Print out the entries that follow exactly, missing none.

[Collected data]
• • • • • • •

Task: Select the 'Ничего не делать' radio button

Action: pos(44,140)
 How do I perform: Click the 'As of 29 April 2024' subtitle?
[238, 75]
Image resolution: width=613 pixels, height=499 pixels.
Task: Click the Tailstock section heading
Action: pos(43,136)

• • • • • • •

#### ANSWER BELOW
Task: Select the 'Ничего не делать' radio button

Action: pos(44,140)
 How do I perform: Click the 'As of 29 April 2024' subtitle?
[238, 75]
Image resolution: width=613 pixels, height=499 pixels.
Task: Click the Tailstock section heading
Action: pos(43,136)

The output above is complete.